Besides, the unions have already conceded that in tough financial times they should be willing to give up some of the benefits they have won in bargaining in the past. Walker doesn't really want that--he wants to break the unions and be a national hero to the Ayn-Rand/John Birch Society branch of the Republican party (which seems to be most of it these days).
This is not "equal sacrifice." Walker has pushed through and signed a series of tax cuts for business. That's robbing Peter --the ordinary wageearners who happen to work for the state as janitors and teachers and carpenters-- to pay Paul --mostly the big businesses that elects GOP politicians. The Democratic Senators should stay away rather than assist Walker in his union-busting economic crisis-causing legislative gambit.
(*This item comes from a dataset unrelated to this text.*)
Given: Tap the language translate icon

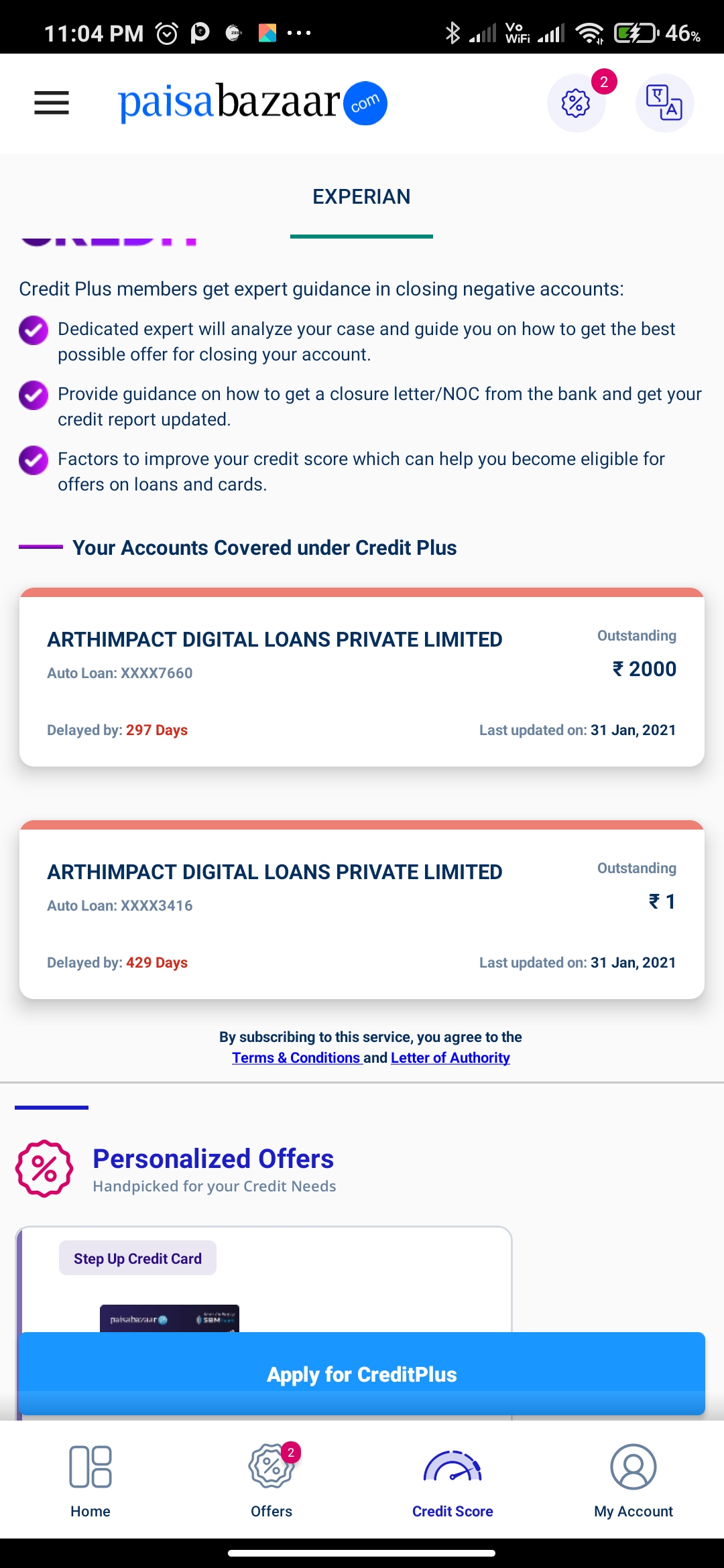Looking at the screenshot, I should tap(664, 103).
In Michigan, the GOP-led legislature passed an "emergency financial manager" bill that lets the GOP politicians in office appoint their cronies who weren't able to get elected and take over the jobs of elected officials. It is privatization run amok, as schools are being closed and then leased (cheaply) to private for-profit schools. Services for janitors and maintenance are being contracted out and those persons with 18 or 20 years of service are being fired and told that they cannot work for the new, privatized services else they will forfeit any pension rights that they have. The claim is that this is for security reasons.
Don't these GOP politicians realize or care that they are creating a new class of poverty-striken people who were in the middle class just a few decades ago?
I know a family of five who are living on the (about to end) unemployment compensation of the wife, the odd jobs that the carpentar husband can get (about $500 a month at most), and the meager wages that the son gets working as the cook at a pizza bar, and some income from a daughter that is a part-time dental assistant with a young child. The family gets just enough income that they've been turned down for money to assist with buying food. They are afraid they will lose their home, on which they have a $102,000 mortgage. What then? What prospects for that young child? For the father being able to work if he loses his garage workshop and his tools? For the mother to find a new job if she is struggling to eat or buy a warm jacket?
This is what the GOP mentality is doing to this country. Throwing decent people out of jobs, because they won't raise taxes on the wealthy and big businesses. This has got to change.